『ポケットモンスター』ダイパリメイクは、“テクスチャに発生していたバグ”まで正しく原作を再現している

 

今年2月に放送された「Pokemon Presents」にて、株式会社ポケモンが発表した『ポケットモンスター ブリリアントダイヤモンド・シャイニングパール』。ニンテンドーDS向けに2006年に発売された『ポケットモンスター ダイヤモンド・パール』のリメイク作品であり、最新のグラフィックに生まれ変わりながらも、原作に登場したポケモンたちやストーリーなどが再現される。そんな本作では、意外なテクスチャまでもが再現されているという。

https://www.youtube.com/watch?v=fc9iS36k3eE

*以下の該当シーンは38秒あたりから。


TwitterユーザーのJoey氏は3月2日、『ポケットモンスター ブリリアントダイヤモンド・シャイニングパール』の発表にあわせて公開されたトレイラーの一場面を投稿した。女性主人公であるヒカリが、家でテレビを見ているゲーム冒頭のシーンである。この部屋は、テレビの横にあるWiiがNintendo Switchに変更されるなど一部アレンジされているものの、ほぼ原作どおりに再現されており、懐かしく感じたファンもいるかもしれない。

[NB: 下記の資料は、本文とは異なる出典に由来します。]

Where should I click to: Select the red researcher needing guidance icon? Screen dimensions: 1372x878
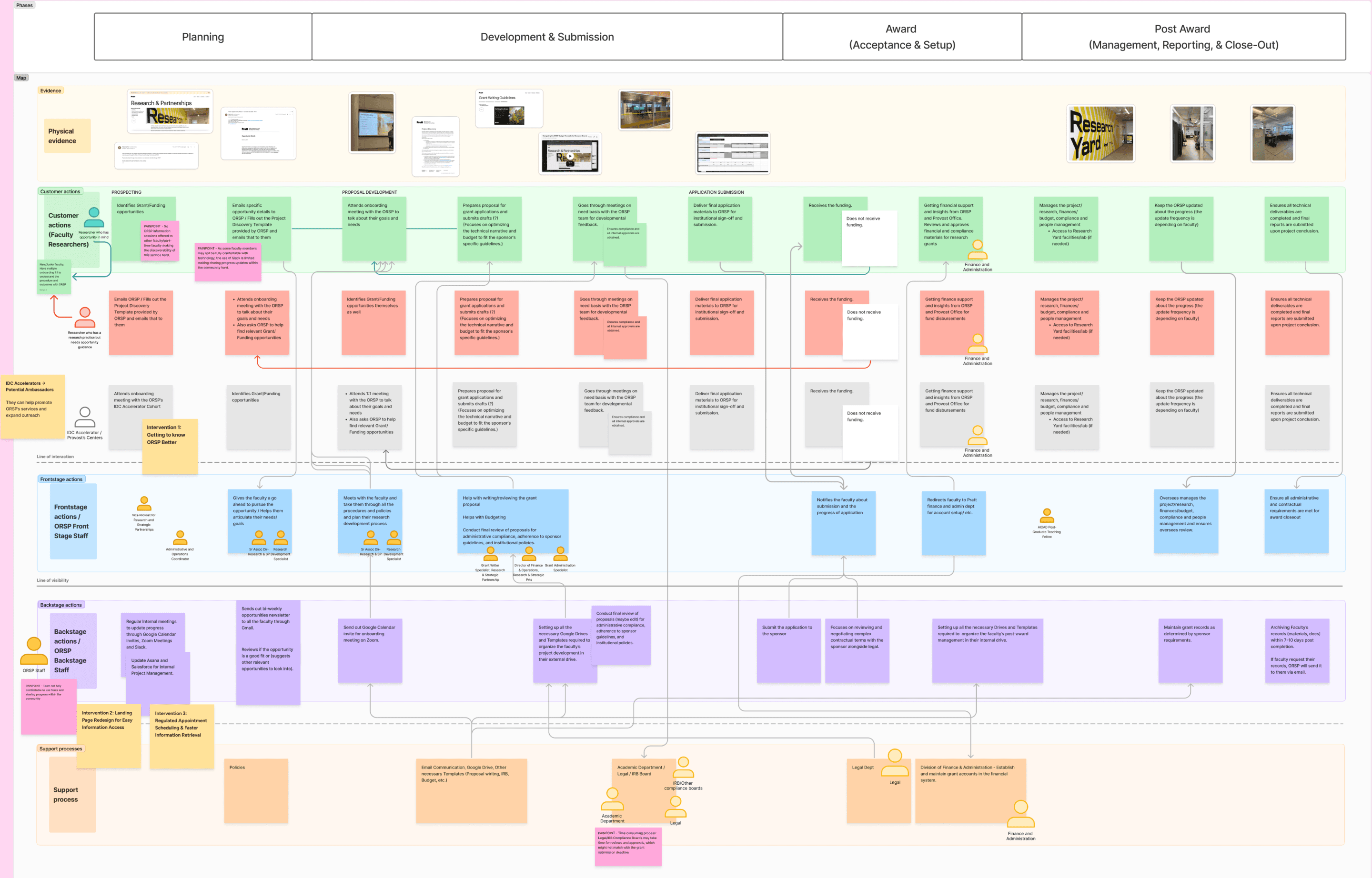tap(84, 318)
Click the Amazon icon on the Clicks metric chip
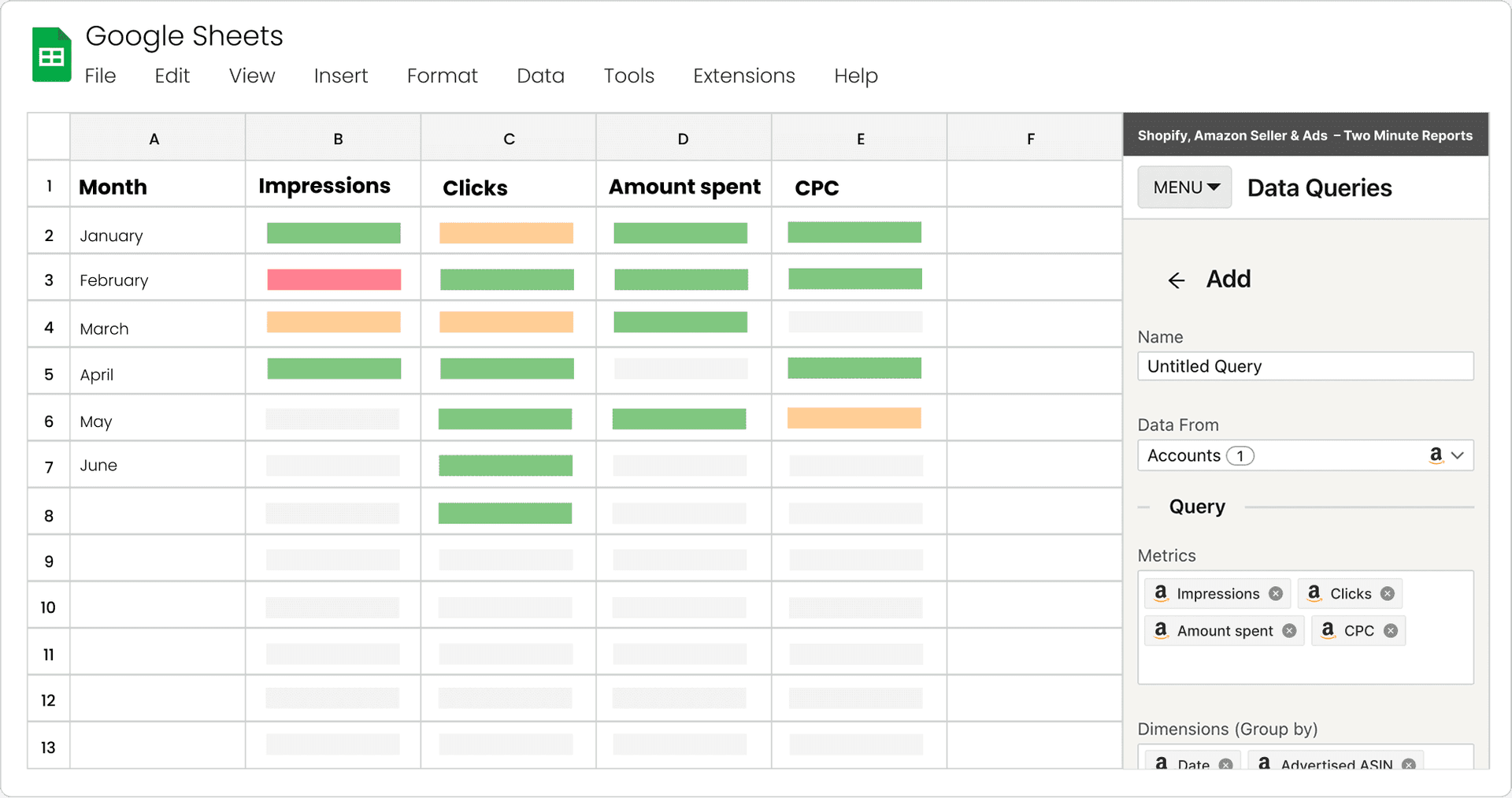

そしてJoey氏が注目したのは、テレビの後ろにある部屋の壁だ。薄い黄色にグレーのストライプ模様が入ったテクスチャの壁であるが、よく見るとストライプの上半分は、小さな葉っぱがいくつも生えているようなデザインとなっている。オリジナル版はというと、このストライプは上半分がギザギザしている。解像度が低いためギザギザしているとしか表現のしようがないが、今回リメイクするにあたって、これをおしゃれな模様として解釈し再現したことがうかがえる。

ただ、オリジナル版にてこの壁のストライプがギザギザしていたのは、実は意図してデザインされた模様ではなく、バグだったという。その証拠としてJoey氏は、オリジナル版をエミュレーターで動作させた際の同じ部屋の様子を投稿。エミュレーター上では、問題のストライプ模様は上から下まで真っ直ぐであり、ギザギザは見当たらない。つまり、ニンテンドーDS本体との組み合わせに由来するバグによって、ストライプが歪んでいたのだ。

Joey氏によると、ニンテンドーDS本体はテクスチャ座標を補間する際の精度により誤差が発生し、このようにギザギザに描画されてしまうことがあるという。一方エミュレーターは、この部分を再現できておらず精度が高いため、データを正しく表示しているそうだ。ニンテンドーDS本体では、場合によっては一部のストライプだけが歪む場合もあるとのことで、やはりオリジナル版に収録されたデータとは異なる表現として、スクリーン上に描画されていることが分かる。


一般的に、リメイク版の開発においてはオリジナル版に存在したバグは修正されることが多い。ただ今回の例は、ゲームプレイに支障をきたすようなバグではなく、ビジュアルのみに軽微な影響を及ぼしていただけ。再現するにあたって、特に問題となる要素ではなさそうである。

そしてこの部屋の壁について、オリジナル版を手がけたゲームフリークが意図したデザインではなかったとしても、プレイヤーの思い出に残っているのはギザギザストライプ模様である可能性が高い。変えてしまうと逆に違和感が出てしまいかねない。リメイク版の開発を担当した株式会社イルカは本来のデザインを知る立場にあるはずだが、バグによって歪んでいることを承知であえて採用し、その名残が感じられるデザインへとアレンジしたのだろう。公式もリメイクについては、原作を再現していることを示唆している。今回の「テクスチャバグレンダリング」は、そうした再現へのこだわりが垣間見える事例と言えそうだ。


『ポケットモンスター ブリリアントダイヤモンド・シャイニングパール』は、Nintendo Switch向けに2021年冬発売予定だ。